:: Opdracht ::
Schrijf uit de tekst over zorgkosten voor kwetsbare gezinnen letterlijk het stuk over dat begint bij "De gezondheidskloof verminderen en" en eindigt bij "andere West-Europese landen.".

:: Te bestuderen tekst ::
↓↓↓
Bovendien worden kosten van tandzorg, medische producten en geneesmiddelen zonder voorschrift te weinig gedekt door de sociale zekerheid. Het rapport formuleert ook een reeks aanbevelingen om de zwakkere huishoudens beter te beschermen. Zo raadt de WHO aan om de retroactieve terugbetaling af te schaffen voor alle zorgen, de maximumfactuur uit te breiden tot elke vorm van gezondheidszorg en ze nog meer te verlagen voor de gezinnen met een laag inkomen en om de verhoogde tussenkomst automatisch toe te kennen aan iedereen die er recht op heeft om administratieve obstakels weg te werken.
Ook stelt de WHO voor om huishoudens met een laag inkomen vrij te stellen van remgeld, de regulering te versterken van de prijzen van medische producten die niet worden terugbetaald en om ervoor te zorgen dat heel de populatie gedekt wordt door het publiek zorgverzekeringsstelsel. Minstens 1 procent van de Belgische bevolking wordt vandaag niet gedekt door dat stelsel. In Brussel, bij jongere volwassenen tussen 25 en 40 jaar en bij zelfstandigen gaat het zelfs om minstens 2 procent.
Vandenbroucke: “De gezondheidskloof verminderen is een gevecht, elke dag opnieuw”
De gezondheidskloof verminderen en de best mogelijke gezondheidszorg voorzien voor iedereen is een gevecht, elke dag opnieuw. Dat zegt minister van Volksgezondheid Frank Vandenbroucke dinsdag in een reactie op een rapport van de Wereldgezondheidsorganisatie, waaruit blijkt dat de impact van de kosten voor de gezondheidszorg in ons land zwaarder wegen op kwetsbare gezinnen dan in andere West-Europese landen.
↑↑↑
:: Brongegevens ::
↓↓↓
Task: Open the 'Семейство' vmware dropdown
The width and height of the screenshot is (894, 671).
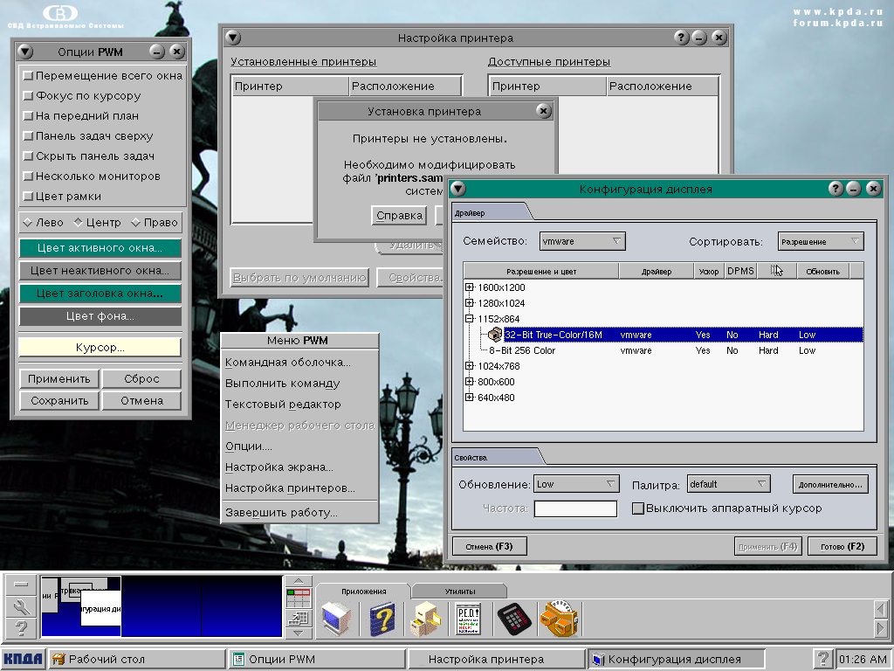Action: [581, 241]
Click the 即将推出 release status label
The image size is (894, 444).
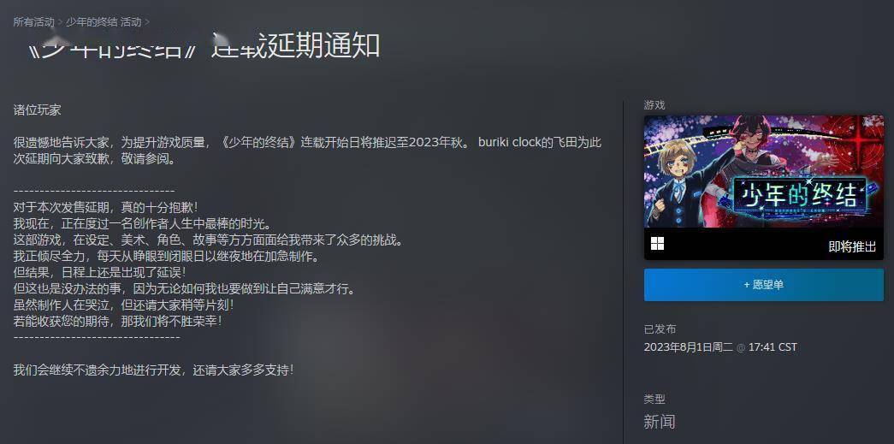pyautogui.click(x=852, y=246)
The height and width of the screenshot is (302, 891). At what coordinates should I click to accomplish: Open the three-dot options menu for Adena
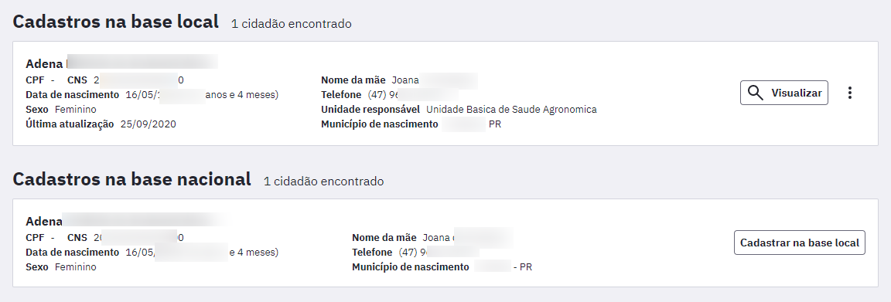[849, 93]
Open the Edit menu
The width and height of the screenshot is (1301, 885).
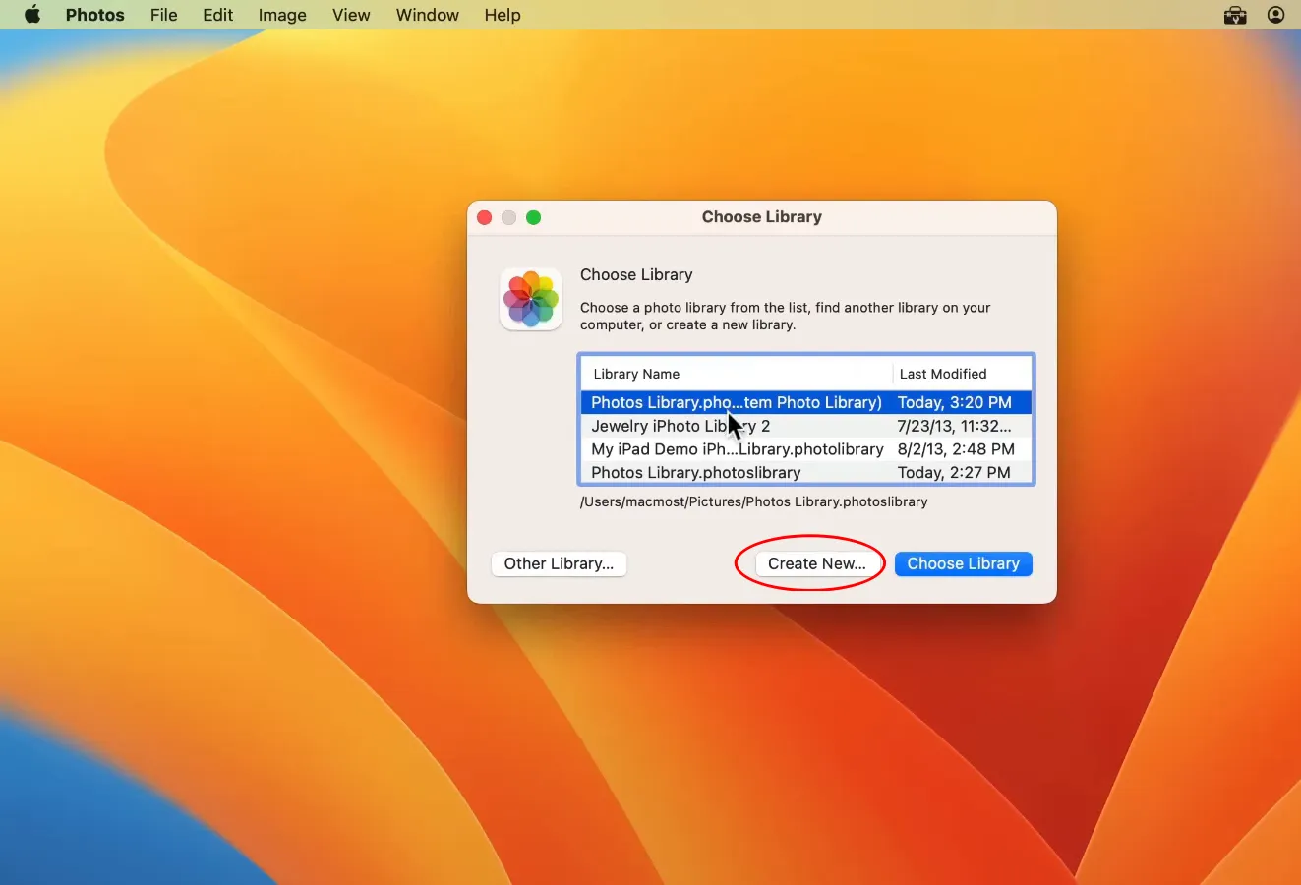point(217,15)
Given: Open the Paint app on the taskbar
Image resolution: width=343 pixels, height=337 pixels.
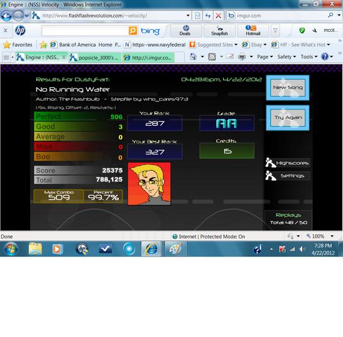Looking at the screenshot, I should (x=175, y=249).
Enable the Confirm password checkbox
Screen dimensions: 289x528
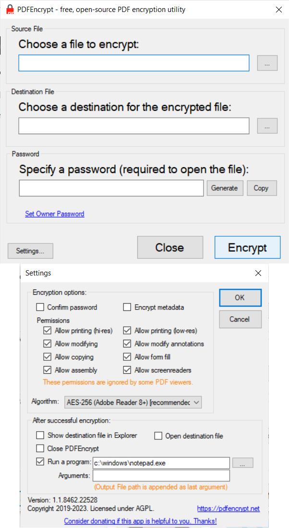pyautogui.click(x=40, y=308)
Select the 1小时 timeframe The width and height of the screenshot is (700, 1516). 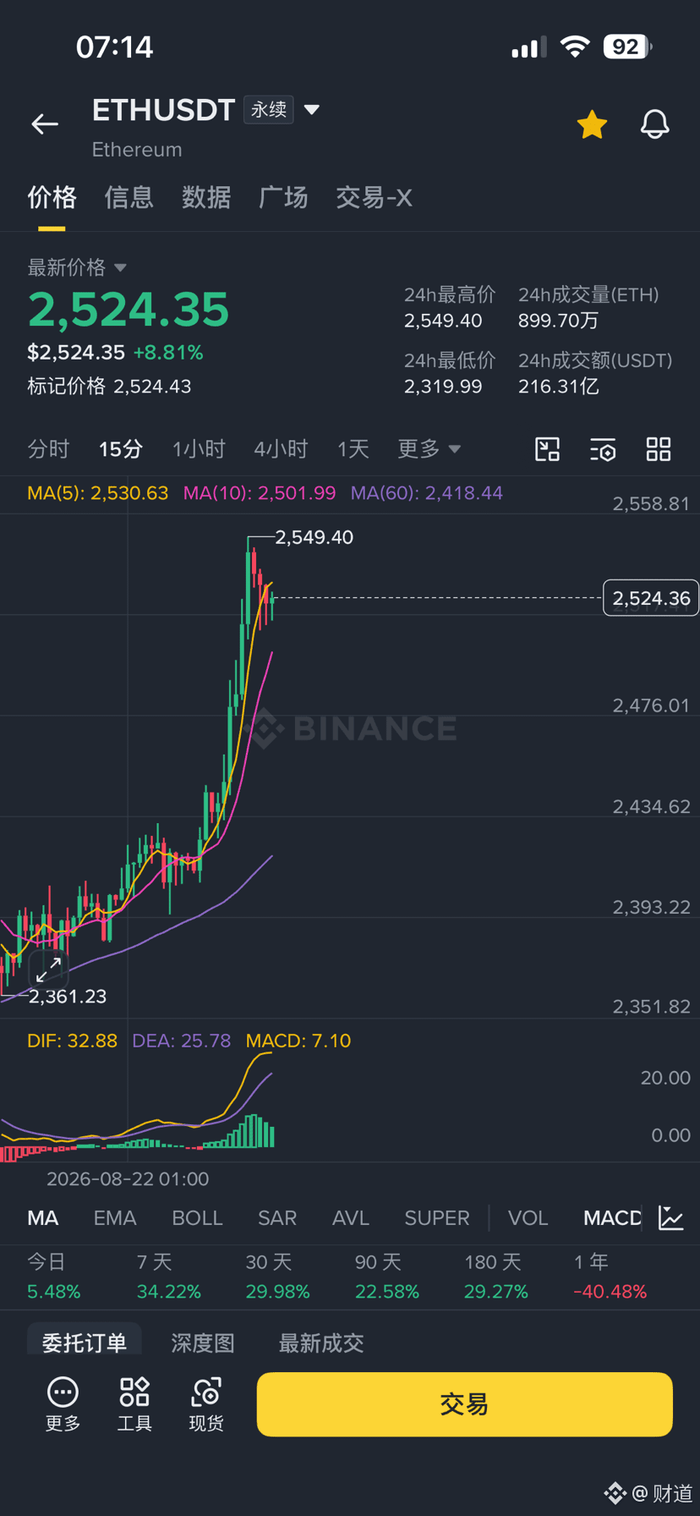coord(199,448)
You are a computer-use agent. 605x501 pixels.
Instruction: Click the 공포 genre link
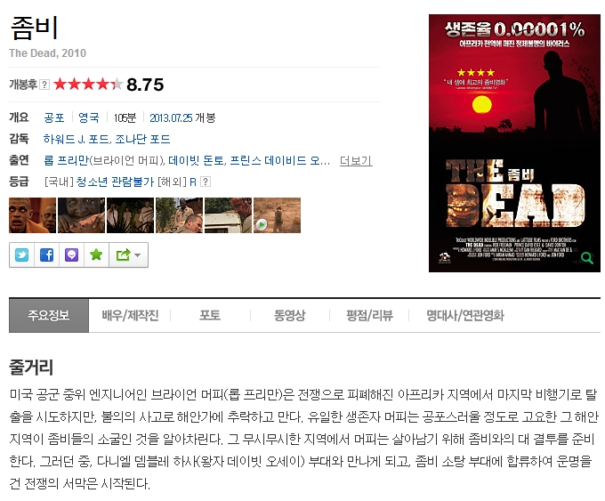[54, 117]
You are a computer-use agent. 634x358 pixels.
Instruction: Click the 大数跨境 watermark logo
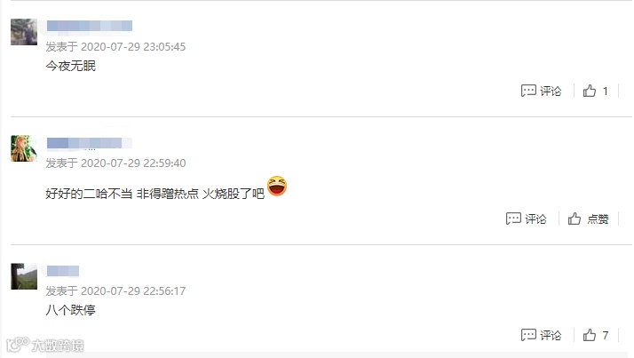[45, 345]

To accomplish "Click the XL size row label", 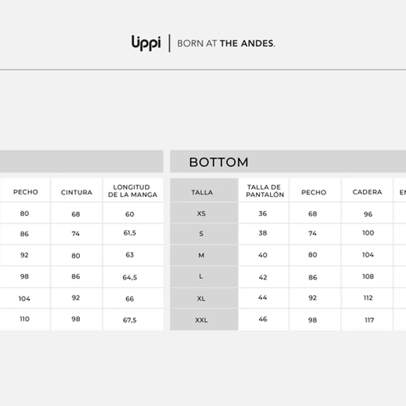I will coord(201,298).
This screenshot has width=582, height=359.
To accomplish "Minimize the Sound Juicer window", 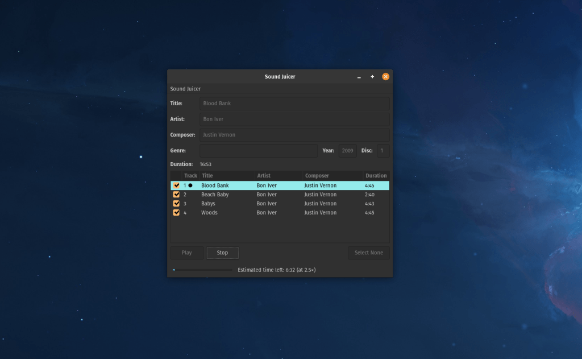I will click(x=359, y=77).
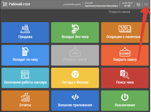Open Поиск чека magnifier tile
This screenshot has height=112, width=151.
[x=125, y=78]
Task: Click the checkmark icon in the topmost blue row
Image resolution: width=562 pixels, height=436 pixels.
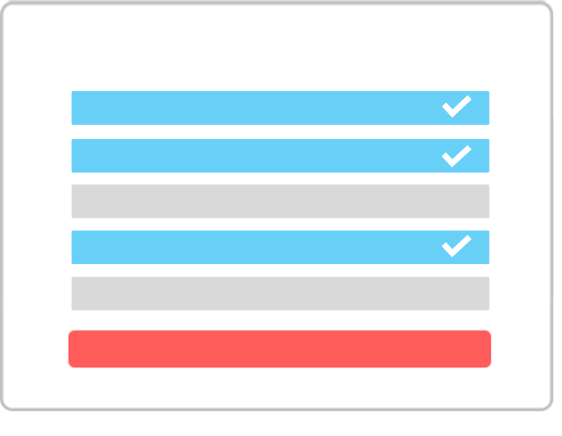Action: click(456, 107)
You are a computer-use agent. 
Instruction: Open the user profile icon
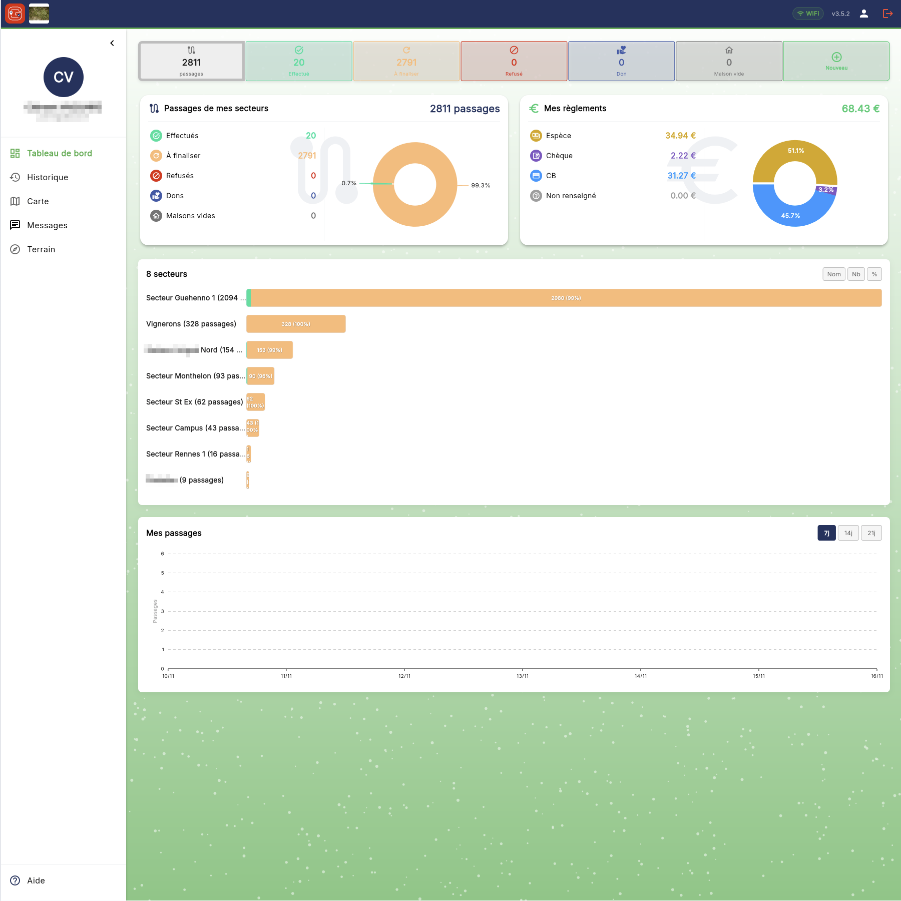pos(864,14)
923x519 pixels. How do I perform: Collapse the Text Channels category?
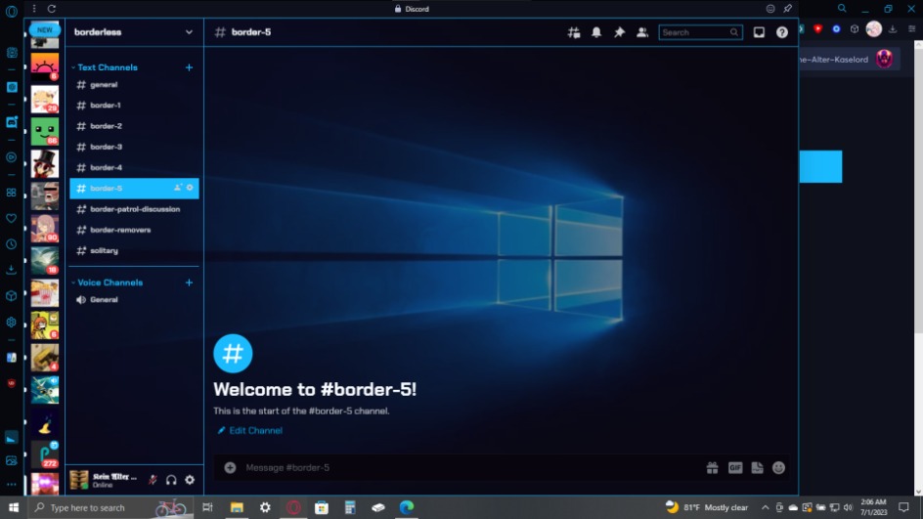click(107, 67)
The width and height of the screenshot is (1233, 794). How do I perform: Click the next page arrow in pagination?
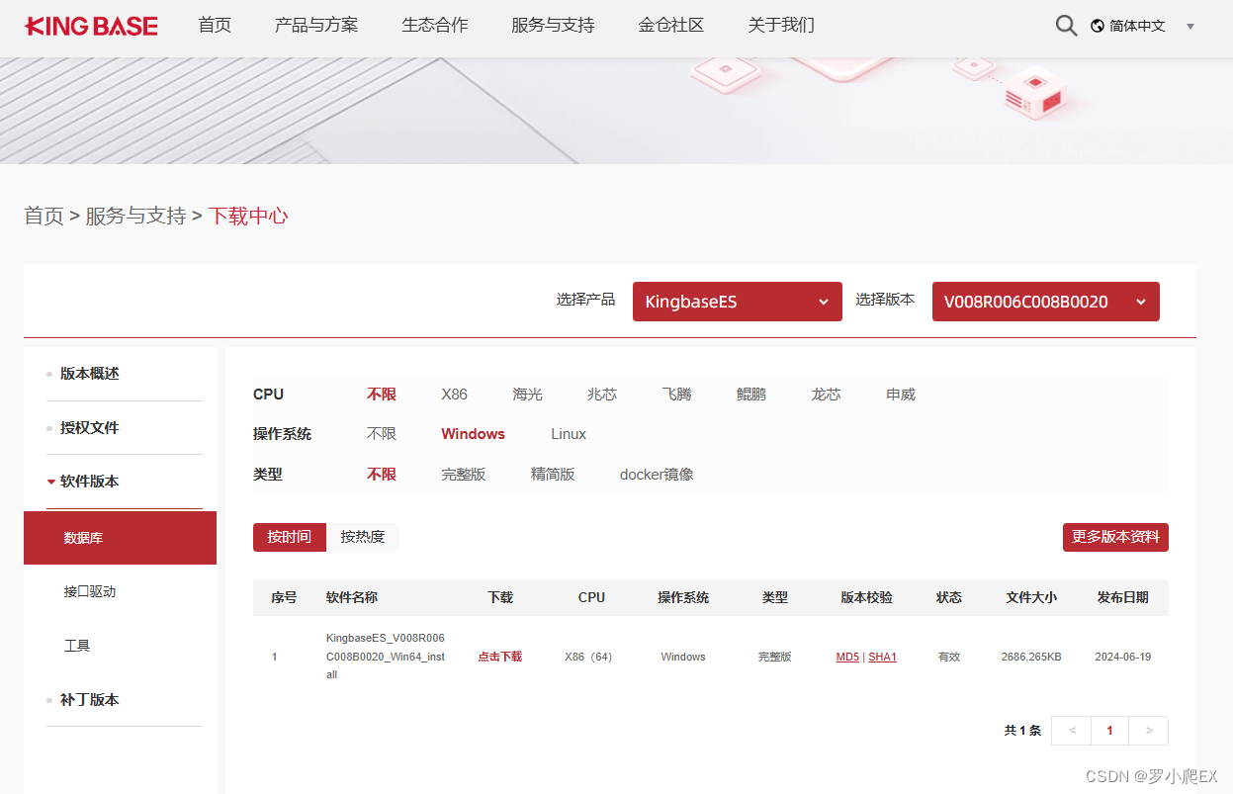pos(1148,730)
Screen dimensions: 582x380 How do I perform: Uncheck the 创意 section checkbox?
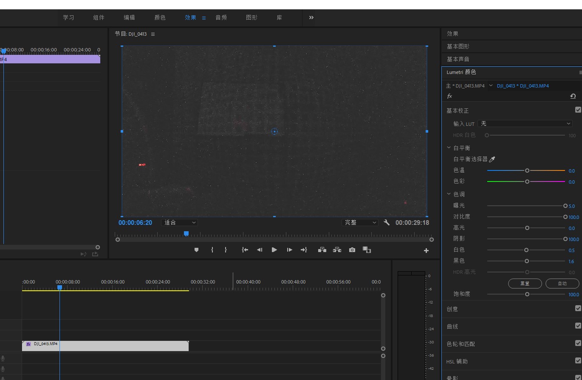coord(578,308)
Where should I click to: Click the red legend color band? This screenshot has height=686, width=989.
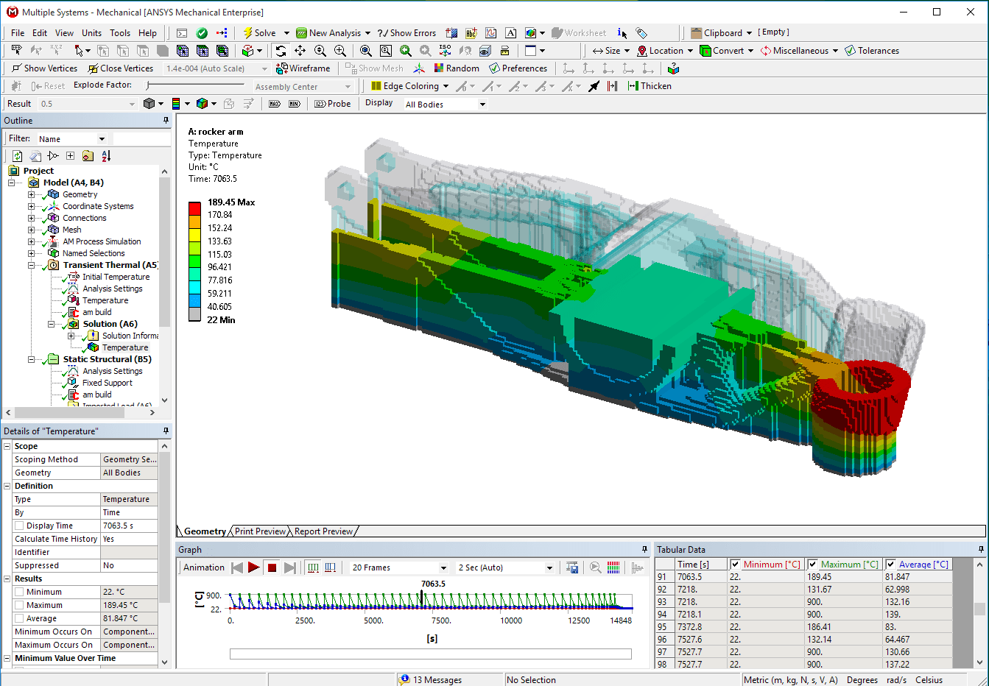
↑↑↑
:: Oplossing ::
De gezondheidskloof verminderen en de best mogelijke gezondheidszorg voorzien voor iedereen is een gevecht, elke dag opnieuw. Dat zegt minister van Volksgezondheid Frank Vandenbroucke dinsdag in een reactie op een rapport van de Wereldgezondheidsorganisatie, waaruit blijkt dat de impact van de kosten voor de gezondheidszorg in ons land zwaarder wegen op kwetsbare gezinnen dan in andere West-Europese landen.